“To be against settlement is not to urge that parties be ‘forced’ to litigate [...] To be against settlement is only to suggest that when the parties settle, society gets less than what appears, and for a price it does not know it is paying. Parties might settle while leaving justice undone [...] To settle for something means to accept less than some ideal.”
“There is, of course, sometimes a value to avoidance [...] to society, which sometimes thrives by masking its basic contradictions. [...] But when one sees injustices that cry out for correction [...] the value of avoidance diminishes and the agony of judgment becomes necessary. Someone has to confront the betrayal of our deepest ideals and be prepared to turn the world upside down to bring those ideals to fruition.”
~ Owen Fiss, “Against Settlement” (1984) 93 Yale Law Journal 1073, at 1085-87. (pdf here.)

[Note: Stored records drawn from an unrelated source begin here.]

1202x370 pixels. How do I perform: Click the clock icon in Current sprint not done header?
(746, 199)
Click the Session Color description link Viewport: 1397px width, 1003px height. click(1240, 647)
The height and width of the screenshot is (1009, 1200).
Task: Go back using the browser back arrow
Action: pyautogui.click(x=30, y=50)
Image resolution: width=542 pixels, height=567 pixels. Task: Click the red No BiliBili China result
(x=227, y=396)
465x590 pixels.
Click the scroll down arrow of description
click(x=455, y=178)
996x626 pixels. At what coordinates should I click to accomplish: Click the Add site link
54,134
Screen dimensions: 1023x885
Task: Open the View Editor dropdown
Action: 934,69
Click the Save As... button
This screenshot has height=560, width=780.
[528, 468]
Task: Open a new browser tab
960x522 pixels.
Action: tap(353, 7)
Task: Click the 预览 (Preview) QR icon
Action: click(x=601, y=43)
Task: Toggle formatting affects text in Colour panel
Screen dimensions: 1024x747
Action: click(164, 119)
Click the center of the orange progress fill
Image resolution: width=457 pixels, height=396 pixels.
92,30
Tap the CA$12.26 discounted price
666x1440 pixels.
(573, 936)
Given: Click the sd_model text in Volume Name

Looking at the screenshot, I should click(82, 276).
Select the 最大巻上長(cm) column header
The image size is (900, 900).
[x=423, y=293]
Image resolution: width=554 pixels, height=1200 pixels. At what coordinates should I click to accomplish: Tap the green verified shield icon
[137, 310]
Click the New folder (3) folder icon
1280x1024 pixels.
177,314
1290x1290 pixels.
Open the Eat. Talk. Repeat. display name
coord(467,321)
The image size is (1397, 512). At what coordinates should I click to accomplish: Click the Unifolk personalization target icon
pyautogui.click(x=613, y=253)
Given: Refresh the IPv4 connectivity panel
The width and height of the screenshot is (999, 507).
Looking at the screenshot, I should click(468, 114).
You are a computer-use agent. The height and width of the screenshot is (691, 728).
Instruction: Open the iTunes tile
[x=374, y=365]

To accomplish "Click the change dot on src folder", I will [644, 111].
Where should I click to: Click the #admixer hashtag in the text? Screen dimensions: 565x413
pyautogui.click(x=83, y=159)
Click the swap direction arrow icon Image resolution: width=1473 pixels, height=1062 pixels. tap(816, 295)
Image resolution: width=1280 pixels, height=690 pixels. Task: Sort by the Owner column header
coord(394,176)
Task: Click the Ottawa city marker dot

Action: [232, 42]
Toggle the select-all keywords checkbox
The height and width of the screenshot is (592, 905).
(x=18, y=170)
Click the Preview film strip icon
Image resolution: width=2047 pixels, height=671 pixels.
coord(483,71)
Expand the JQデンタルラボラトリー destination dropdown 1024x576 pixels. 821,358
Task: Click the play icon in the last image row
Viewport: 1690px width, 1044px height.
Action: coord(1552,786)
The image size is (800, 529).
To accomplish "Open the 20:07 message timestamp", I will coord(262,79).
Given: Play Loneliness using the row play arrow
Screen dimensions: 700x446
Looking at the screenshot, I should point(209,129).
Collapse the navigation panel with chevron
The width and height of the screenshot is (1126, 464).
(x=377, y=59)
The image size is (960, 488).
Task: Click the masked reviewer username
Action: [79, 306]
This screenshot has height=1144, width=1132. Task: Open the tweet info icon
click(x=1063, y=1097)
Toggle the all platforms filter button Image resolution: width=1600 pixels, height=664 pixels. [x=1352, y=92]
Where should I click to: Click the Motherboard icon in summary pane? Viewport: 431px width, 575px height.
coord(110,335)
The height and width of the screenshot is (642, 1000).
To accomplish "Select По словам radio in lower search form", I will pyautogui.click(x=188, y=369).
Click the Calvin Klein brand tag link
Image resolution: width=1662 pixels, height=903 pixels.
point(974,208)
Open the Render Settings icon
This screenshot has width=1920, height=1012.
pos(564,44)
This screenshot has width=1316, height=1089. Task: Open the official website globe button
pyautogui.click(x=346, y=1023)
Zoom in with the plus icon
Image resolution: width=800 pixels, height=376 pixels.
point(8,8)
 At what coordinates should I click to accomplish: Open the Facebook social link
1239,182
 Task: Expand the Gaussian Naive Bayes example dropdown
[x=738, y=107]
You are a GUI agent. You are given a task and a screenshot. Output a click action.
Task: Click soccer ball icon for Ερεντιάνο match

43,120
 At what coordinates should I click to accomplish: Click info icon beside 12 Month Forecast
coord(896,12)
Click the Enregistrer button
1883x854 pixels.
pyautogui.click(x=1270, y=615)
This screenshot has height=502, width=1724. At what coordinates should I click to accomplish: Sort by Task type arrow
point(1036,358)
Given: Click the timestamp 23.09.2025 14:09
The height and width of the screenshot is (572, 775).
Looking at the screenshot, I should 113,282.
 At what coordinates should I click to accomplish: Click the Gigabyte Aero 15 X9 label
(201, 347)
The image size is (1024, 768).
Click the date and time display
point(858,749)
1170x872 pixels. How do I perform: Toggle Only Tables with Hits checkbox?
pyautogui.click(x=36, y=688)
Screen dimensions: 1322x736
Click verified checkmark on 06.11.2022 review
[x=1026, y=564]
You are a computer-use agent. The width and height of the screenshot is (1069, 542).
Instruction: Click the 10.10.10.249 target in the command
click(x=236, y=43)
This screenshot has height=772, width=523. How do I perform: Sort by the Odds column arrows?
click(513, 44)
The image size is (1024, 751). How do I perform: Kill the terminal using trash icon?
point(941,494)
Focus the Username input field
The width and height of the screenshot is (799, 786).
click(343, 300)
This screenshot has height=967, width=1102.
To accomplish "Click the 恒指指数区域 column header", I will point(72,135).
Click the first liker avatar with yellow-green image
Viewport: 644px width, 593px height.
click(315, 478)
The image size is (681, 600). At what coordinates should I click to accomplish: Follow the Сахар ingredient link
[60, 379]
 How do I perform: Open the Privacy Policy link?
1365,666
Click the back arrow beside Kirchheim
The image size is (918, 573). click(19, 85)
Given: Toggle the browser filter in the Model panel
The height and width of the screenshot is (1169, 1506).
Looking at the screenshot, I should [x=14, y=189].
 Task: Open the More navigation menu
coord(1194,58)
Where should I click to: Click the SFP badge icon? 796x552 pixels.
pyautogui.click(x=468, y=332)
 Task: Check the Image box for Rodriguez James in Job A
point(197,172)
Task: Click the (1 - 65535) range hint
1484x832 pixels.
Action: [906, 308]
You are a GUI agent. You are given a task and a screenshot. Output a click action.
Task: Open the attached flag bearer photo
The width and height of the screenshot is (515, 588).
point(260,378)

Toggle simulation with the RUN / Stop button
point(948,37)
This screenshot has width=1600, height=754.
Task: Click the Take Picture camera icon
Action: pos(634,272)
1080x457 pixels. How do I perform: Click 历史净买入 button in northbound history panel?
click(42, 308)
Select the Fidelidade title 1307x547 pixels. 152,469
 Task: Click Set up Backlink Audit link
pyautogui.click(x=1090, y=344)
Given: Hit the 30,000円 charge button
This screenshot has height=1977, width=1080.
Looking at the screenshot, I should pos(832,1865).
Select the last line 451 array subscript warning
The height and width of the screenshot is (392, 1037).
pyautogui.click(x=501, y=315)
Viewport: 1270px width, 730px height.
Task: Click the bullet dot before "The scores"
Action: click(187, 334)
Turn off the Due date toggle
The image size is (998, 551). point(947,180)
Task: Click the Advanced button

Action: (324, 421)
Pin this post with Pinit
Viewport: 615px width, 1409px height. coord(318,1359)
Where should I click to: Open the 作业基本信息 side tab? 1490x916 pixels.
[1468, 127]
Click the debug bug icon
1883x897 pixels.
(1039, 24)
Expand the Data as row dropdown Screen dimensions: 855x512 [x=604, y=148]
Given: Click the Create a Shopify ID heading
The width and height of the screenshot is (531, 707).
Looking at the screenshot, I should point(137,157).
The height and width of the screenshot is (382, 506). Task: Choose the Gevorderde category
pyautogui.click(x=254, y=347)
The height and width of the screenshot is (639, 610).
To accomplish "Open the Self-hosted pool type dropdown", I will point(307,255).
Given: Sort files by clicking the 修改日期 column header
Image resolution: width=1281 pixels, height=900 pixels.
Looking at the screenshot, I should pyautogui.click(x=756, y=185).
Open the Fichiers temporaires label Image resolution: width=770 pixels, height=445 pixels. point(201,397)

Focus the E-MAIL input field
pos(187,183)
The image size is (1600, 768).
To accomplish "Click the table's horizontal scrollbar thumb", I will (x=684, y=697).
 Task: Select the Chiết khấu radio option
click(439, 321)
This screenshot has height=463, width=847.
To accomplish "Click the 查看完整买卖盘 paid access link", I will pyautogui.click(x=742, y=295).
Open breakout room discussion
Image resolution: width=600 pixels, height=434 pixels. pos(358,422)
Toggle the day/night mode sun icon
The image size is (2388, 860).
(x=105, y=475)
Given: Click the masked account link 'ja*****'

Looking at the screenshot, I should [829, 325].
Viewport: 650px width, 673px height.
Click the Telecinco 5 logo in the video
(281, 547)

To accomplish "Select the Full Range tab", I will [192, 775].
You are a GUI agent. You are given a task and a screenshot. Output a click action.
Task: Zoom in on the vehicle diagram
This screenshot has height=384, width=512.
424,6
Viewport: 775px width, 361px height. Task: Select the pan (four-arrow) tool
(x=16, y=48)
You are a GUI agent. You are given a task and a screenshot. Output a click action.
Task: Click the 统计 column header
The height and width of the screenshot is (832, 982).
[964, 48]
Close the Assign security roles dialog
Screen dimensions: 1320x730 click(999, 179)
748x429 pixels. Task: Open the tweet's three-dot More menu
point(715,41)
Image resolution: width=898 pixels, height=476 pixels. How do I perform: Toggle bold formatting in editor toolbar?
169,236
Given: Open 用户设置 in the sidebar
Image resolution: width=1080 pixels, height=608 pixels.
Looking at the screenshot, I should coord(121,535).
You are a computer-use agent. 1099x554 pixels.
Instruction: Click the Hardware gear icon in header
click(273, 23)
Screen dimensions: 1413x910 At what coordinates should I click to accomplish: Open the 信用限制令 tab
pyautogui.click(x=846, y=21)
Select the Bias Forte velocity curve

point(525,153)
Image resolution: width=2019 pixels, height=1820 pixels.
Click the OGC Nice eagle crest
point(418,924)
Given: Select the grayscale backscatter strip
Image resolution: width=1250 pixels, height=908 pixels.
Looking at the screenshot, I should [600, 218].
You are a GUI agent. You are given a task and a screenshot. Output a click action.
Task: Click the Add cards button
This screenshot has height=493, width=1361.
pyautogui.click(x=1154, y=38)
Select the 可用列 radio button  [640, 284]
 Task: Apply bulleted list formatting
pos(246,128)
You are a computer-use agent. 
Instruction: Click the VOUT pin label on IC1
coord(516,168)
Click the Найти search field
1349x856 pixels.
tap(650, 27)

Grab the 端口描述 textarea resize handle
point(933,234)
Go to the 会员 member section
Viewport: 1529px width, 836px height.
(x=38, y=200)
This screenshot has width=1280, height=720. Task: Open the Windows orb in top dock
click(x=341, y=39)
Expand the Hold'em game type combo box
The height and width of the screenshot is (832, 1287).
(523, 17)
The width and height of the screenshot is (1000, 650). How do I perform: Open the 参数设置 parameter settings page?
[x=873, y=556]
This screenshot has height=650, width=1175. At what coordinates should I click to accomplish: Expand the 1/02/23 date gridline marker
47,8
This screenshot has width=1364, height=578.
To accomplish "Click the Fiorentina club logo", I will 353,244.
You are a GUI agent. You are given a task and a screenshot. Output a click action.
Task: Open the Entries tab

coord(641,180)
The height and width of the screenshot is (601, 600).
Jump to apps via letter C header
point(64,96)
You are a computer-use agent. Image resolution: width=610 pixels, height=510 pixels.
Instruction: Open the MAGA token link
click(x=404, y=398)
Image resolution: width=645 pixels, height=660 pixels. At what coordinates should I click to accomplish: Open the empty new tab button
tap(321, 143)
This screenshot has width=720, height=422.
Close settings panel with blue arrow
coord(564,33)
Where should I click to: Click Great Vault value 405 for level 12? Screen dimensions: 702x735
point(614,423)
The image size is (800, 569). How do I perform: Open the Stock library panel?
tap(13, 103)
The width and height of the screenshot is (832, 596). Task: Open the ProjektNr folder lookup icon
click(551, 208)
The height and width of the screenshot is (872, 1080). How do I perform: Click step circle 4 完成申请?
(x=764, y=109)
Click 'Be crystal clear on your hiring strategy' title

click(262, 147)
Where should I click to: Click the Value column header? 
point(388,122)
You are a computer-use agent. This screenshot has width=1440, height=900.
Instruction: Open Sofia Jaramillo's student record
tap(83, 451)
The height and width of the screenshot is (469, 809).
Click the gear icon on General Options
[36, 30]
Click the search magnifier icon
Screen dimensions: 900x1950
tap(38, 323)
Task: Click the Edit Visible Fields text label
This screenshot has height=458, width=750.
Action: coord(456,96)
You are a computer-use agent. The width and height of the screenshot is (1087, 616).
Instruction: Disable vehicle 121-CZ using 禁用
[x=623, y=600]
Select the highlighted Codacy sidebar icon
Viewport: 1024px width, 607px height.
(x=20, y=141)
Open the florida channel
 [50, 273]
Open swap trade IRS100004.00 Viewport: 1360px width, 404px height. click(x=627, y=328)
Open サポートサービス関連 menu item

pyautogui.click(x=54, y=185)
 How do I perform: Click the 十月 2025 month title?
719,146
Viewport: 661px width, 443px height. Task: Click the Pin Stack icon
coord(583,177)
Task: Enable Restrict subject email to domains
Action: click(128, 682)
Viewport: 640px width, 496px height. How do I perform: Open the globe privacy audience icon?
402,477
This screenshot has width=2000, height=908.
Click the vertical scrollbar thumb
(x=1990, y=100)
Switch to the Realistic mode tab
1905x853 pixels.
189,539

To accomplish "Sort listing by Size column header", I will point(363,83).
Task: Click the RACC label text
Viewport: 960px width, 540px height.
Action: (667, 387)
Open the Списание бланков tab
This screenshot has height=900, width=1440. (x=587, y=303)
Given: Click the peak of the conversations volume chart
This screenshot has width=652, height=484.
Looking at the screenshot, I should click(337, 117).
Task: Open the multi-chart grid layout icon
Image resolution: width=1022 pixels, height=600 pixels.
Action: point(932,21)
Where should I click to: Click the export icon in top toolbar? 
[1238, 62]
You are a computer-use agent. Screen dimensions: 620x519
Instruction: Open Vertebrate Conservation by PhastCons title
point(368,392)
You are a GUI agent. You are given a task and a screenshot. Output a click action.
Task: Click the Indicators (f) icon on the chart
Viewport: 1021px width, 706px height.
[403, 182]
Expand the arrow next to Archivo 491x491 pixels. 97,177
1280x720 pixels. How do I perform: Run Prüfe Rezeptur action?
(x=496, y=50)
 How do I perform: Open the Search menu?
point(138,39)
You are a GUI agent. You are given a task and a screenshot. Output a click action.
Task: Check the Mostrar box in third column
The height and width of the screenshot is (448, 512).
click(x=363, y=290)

This month, we are studying alternative dispute resolution (ADR) – a process that focuses on settlement, compromise and “peace” as the priorities of dispute resolution. I believe there is definitely a place for cooperative approaches (for example, in commercial negotiations between equal parties, and in internal disputes between members of a team). But ADR has no place in disputes between unequal parties, or where there is exploitation, or harm has been done by one party to another. Would you recommend a co-operative negotiation “to resolve the dispute” between a woman and her violent husband? Would you feel that it was appropriate to “divvy up the pie” equally between a robber and the person robbed? What about a government policy rooted in systemic racism? Should “the government” and “racialized people” sit down and find a happy middle ground, or should the court be able to judge “illegal” that which is illegal? Why do we expect “compromise” from working people who wish to enforce the provisions of a contract with their employer, or to demand a minimum decent standard which allows them to thrive and grow in the work on which they depend completely?